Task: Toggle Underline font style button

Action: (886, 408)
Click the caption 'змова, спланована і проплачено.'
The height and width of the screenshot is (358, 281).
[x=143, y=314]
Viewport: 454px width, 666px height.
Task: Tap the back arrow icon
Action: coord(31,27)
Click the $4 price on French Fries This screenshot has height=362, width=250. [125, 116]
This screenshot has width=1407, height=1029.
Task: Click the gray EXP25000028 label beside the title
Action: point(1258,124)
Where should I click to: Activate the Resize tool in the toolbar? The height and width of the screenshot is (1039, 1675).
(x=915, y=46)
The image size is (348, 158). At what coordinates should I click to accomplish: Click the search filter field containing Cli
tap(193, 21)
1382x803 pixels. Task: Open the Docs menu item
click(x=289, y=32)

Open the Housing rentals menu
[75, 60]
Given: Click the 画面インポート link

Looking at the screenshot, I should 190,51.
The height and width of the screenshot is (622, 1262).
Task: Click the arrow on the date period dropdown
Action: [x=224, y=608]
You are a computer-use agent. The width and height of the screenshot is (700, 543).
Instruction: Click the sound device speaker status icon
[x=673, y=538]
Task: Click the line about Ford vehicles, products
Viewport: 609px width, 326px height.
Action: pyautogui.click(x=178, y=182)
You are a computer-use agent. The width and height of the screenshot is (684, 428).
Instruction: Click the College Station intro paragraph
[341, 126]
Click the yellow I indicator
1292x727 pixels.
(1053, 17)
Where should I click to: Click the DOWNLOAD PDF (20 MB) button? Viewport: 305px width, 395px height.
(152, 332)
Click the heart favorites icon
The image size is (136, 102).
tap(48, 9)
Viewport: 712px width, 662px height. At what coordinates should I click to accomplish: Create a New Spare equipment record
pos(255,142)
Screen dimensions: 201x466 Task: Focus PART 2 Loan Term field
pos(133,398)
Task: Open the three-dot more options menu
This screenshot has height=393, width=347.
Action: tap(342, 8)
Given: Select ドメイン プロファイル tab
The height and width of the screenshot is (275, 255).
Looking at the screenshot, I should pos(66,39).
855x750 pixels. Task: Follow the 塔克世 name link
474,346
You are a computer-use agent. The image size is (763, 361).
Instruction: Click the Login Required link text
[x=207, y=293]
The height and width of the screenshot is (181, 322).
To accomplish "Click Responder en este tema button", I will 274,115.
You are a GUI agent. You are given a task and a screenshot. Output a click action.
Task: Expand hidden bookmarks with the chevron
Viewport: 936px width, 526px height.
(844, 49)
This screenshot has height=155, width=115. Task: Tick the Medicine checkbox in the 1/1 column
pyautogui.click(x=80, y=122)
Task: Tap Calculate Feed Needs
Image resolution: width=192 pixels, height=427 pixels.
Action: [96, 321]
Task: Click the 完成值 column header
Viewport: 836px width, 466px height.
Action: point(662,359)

——

Transcribe the records above, starting at their first line and ending at the line containing "(x=915, y=46)", with both ends included.

Task: Toggle Underline font style button

Action: (886, 408)
Click the caption 'змова, спланована і проплачено.'
The height and width of the screenshot is (358, 281).
[x=143, y=314]
Viewport: 454px width, 666px height.
Task: Tap the back arrow icon
Action: coord(31,27)
Click the $4 price on French Fries This screenshot has height=362, width=250. [125, 116]
This screenshot has width=1407, height=1029.
Task: Click the gray EXP25000028 label beside the title
Action: point(1258,124)
Where should I click to: Activate the Resize tool in the toolbar? The height and width of the screenshot is (1039, 1675).
(x=915, y=46)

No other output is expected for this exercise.